I'm now stuck with this 'dr' in the denominator. Not sure what to do from here

Homework Helper
Gold Member
Is the disc charged? Is the charge above the disc very small?

Staff Emeritus
Homework Helper

## Homework Statement

Given a disc of radius 'R' with a charge 'h' above the center of the disc, find the electric field on the charge.

## Homework Equations

##E = \frac{kQ}{d^2}##

## The Attempt at a Solution

I can find the charge density from a ring then integrate over R:

##\sigma = \frac{Q}{A}##
Think about what Q and A represent here.

##Area_{ring} = 2\pi r*dr##

##Q = \sigma * 2\pi r*dr##

Since the horizontal components cancel out, I'll take the cosine angle:

##E_y = \frac{kQ}{(h^2 + r^2)} * \frac{h}{\sqrt{h^2 + r^2}}##
You can't have lone differentials sitting around. You should have written
\begin{align*}
dA &= 2\pi r\,dr \\
dQ &= \sigma\,dA = 2\pi \sigma r \, dr \\
dE_y &= \frac{k\,dQ}{h^2+r^2} \frac{h}{\sqrt{h^2+r^2}} = \frac{2\pi hk \sigma r \, dr}{(h^2+r^2)^{3/2}}
\end{align*} If you have an infinitesimal quantity on one side of the equation, you have to have one on the other side as well.

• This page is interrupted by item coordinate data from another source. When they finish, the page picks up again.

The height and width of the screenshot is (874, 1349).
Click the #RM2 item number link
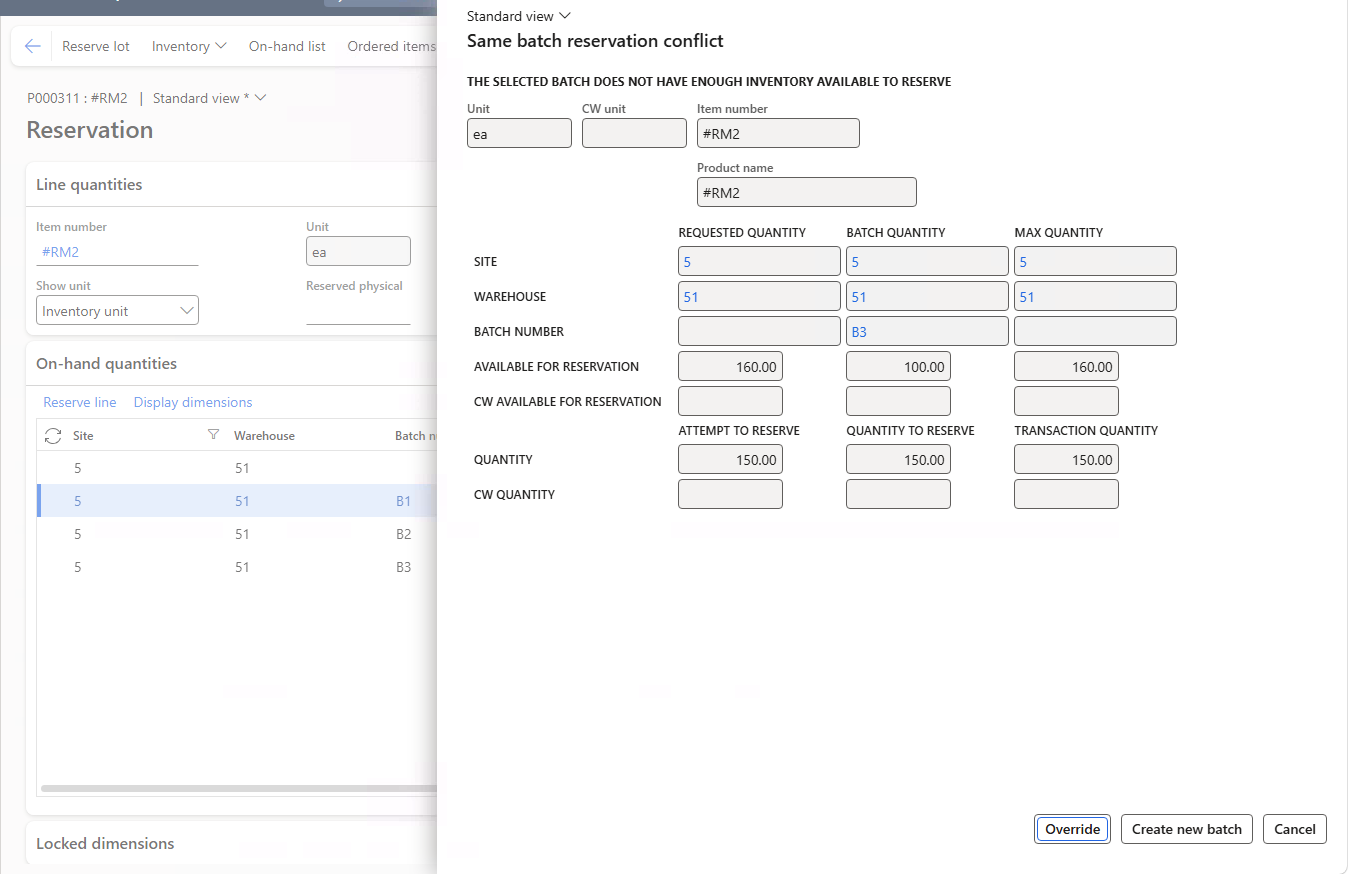coord(60,252)
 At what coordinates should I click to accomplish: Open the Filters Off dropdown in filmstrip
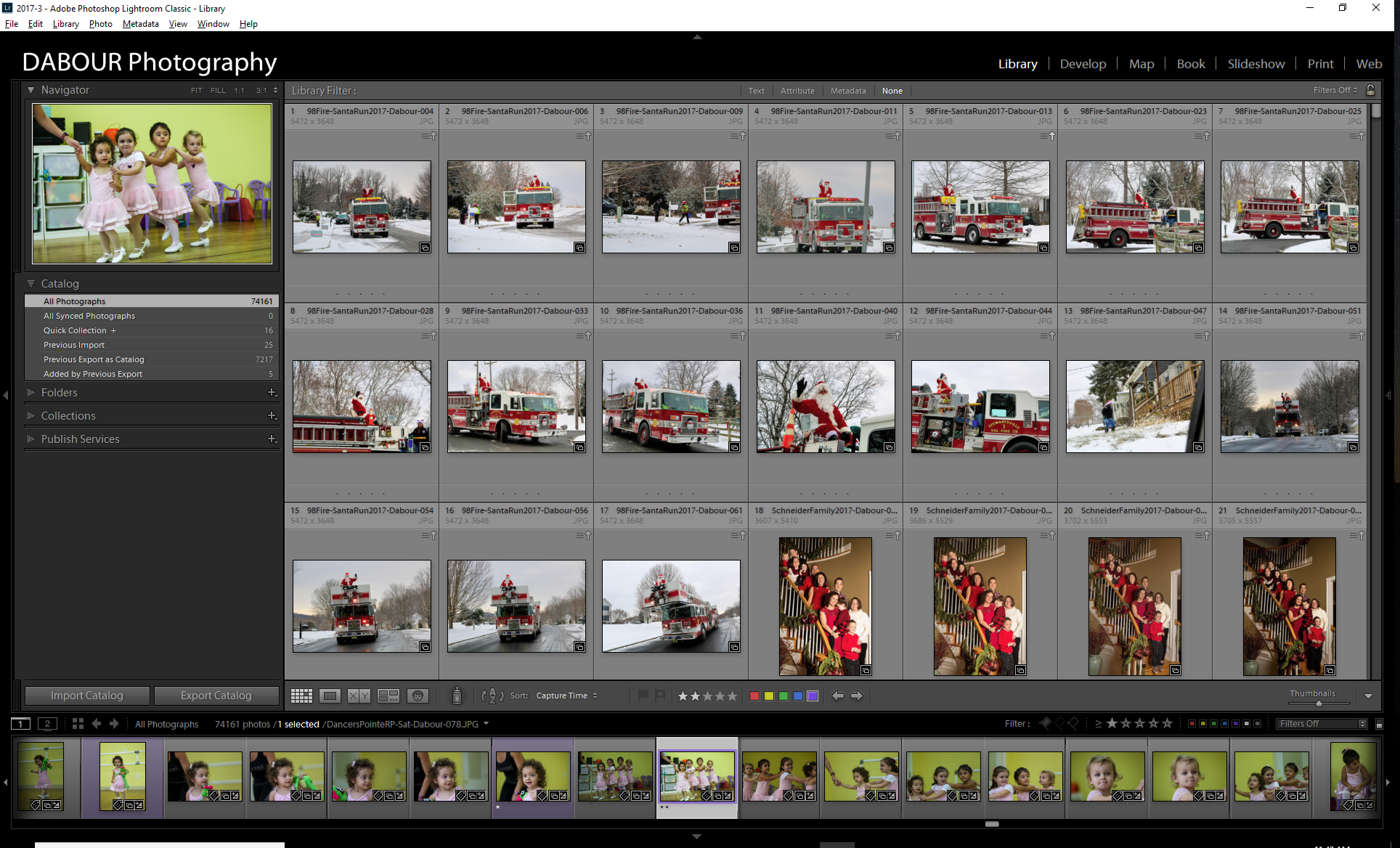1322,724
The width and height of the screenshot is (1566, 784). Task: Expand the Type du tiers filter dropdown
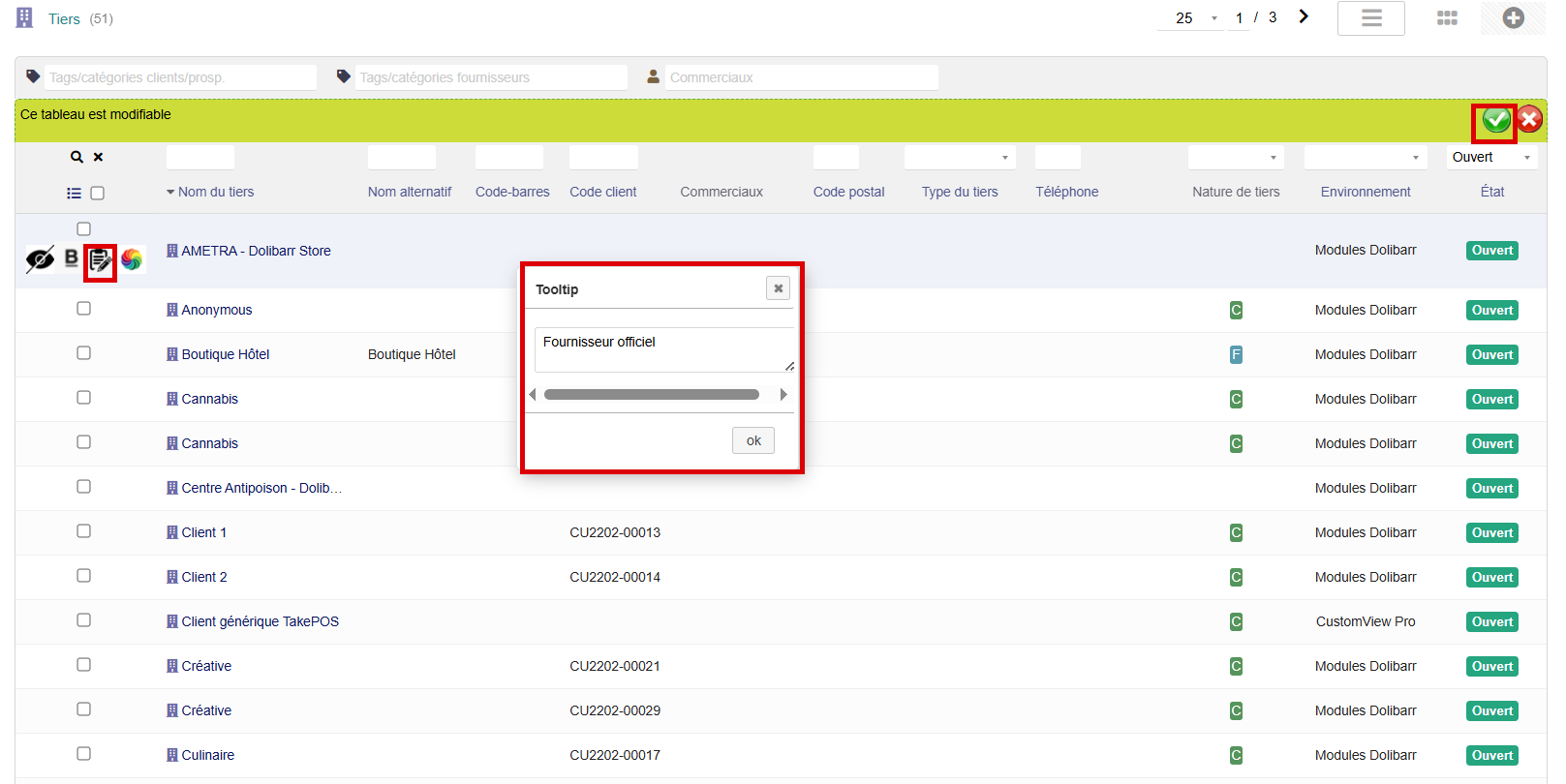click(959, 158)
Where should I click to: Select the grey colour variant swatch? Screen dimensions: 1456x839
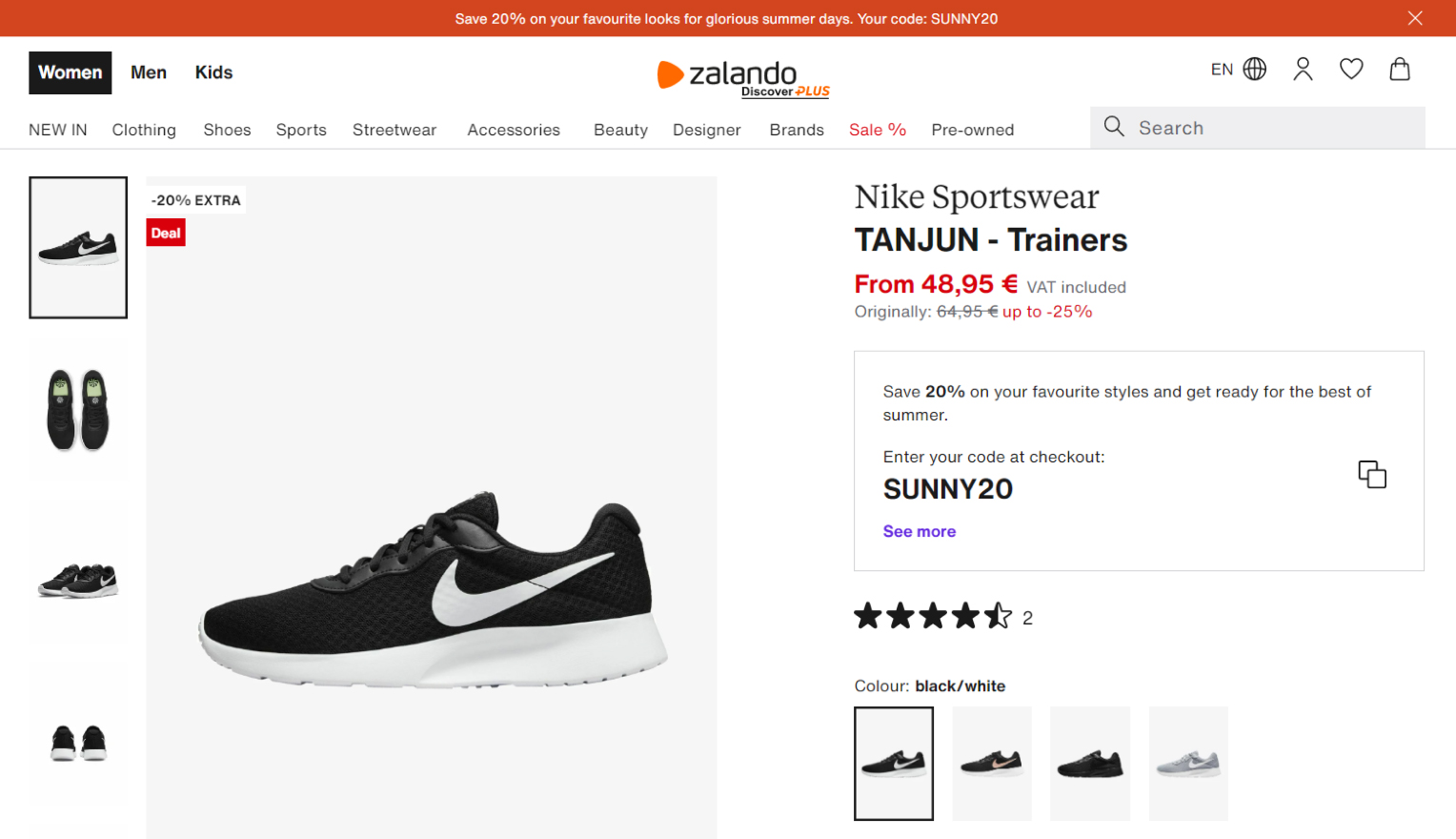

##E_y = \frac{kh2\pi \sigma dr}{(h^2 + r^2)^{\frac{3}{2}}}##

##E_y = kh\pi \sigma \int_{0}^{R} \frac{2r dr}{(h^2 + r^2)^{\frac{3}{2}}}##
Look at those two lines. According to what you wrote,
$$\frac{kh2\pi \sigma dr}{(h^2 + r^2)^{\frac{3}{2}}} = kh\pi \sigma \int_{0}^{R} \frac{2r dr}{(h^2 + r^2)^{\frac{3}{2}}}$$ because both sides of the equation equal ##E_y##. The integration apparently does absolutely nothing.

Re-substitute ##\sigma = \frac{Q}{A}##:

##E_y = kh\pi \frac{Q}{A} [\frac{-2}{\sqrt{h^2 + R^2}} + \frac{2}{h}]##

##E_y = kh\pi * \frac{Q}{2\pi r*dr} * [\frac{-2}{\sqrt{h^2 + R^2}} + \frac{2}{h}]##

I'm now stuck with this 'dr' in the denominator. Not sure what to do from here
You need to think about what Q and A represent. Q is the charge of what? A is the area of what?

1 person